Selain itu, tutur dia dalam kondisi saat, pihaknya menekankan pemanfaatan teknologi informasi dan komunikasi sangat diperlukan. Di maba dispensasi, perpanjangan ataupun pengukuhan Sertifikat Statutori dimana Pejabat Pemeriksa Keselamatan Kapal (PPKK) tidak dapat melaksanakan pemeriksaan dikarenakan kapal berada di Negara atau daerah terdampak Covid-19.
"Maka pemilik kapal atau perusahaan wajib melampirkan dokumen kepada Unit Pelaksana Teknis (UPT) atau RO yang disampaikan melalui media teknologi informasi dan komunikasi yang tersedia," jelas dia.
Adapun dokumen yang wajib dilampirkan antara lain data kapal, alas an spesifik keperluan perpanjangan atau dispensasi, daftar 5 (pelabuhan terakhir, dan surat pernyataan dari Nakhoda yang menyatakan kapal dalam kondisi baik untuk berlayar ke pelabuhan berikutnya.

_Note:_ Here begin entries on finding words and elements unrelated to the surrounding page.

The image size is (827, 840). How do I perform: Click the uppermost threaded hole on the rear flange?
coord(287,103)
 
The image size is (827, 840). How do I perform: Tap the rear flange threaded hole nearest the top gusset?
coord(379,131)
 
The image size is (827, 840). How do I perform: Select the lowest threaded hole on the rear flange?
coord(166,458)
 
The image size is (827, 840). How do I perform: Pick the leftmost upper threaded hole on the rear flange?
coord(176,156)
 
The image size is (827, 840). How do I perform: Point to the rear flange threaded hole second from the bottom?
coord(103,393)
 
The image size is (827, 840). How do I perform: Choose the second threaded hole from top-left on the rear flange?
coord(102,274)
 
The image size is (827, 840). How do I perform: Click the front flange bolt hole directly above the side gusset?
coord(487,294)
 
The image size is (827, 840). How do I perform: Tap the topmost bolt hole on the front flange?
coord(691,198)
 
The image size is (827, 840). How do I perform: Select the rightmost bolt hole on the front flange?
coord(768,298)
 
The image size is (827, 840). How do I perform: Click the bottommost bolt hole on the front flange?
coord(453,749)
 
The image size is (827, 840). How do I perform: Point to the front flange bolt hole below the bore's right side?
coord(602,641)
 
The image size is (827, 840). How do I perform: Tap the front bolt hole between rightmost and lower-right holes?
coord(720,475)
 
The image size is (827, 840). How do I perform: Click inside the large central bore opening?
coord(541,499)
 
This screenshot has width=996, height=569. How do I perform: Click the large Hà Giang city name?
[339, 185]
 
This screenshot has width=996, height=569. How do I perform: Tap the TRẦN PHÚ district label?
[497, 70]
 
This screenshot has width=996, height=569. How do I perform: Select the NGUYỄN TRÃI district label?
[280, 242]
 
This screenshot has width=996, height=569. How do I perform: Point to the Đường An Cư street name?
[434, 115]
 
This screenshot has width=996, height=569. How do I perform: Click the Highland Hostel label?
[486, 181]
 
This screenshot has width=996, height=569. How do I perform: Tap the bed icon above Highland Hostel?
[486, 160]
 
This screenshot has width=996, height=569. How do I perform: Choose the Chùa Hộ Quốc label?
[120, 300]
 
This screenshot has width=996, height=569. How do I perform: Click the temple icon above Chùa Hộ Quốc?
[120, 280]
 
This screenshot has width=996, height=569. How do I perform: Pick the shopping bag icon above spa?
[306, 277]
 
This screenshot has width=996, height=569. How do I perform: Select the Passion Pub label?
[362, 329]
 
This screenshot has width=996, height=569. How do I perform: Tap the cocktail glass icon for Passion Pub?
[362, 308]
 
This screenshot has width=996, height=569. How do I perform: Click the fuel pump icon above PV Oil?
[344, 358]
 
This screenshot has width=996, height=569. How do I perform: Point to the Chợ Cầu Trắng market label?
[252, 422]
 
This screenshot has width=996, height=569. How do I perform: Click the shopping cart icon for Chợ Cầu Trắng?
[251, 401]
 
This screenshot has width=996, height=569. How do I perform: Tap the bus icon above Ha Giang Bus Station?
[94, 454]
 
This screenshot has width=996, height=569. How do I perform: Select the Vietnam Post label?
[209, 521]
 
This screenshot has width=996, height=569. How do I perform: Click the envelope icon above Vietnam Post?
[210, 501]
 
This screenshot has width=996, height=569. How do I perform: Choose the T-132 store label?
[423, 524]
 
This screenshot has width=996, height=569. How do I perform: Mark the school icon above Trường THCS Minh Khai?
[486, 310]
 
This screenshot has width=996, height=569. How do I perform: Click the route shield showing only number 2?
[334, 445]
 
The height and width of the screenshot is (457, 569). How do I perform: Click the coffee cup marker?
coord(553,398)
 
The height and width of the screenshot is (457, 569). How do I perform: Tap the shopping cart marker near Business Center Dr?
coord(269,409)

"Surat edaran tersebut juga mengatur untuk sertifikat statutory yang jatuh tempo maksimum time window dan untuk sertifikat/dokumen Re-Inspection LSA dan Re-Inspection FFA Kapal Berbendera Indonesia yang diterbitkan oleh Badan Usaha tidak lebih dari tiga bulan," tandas dia.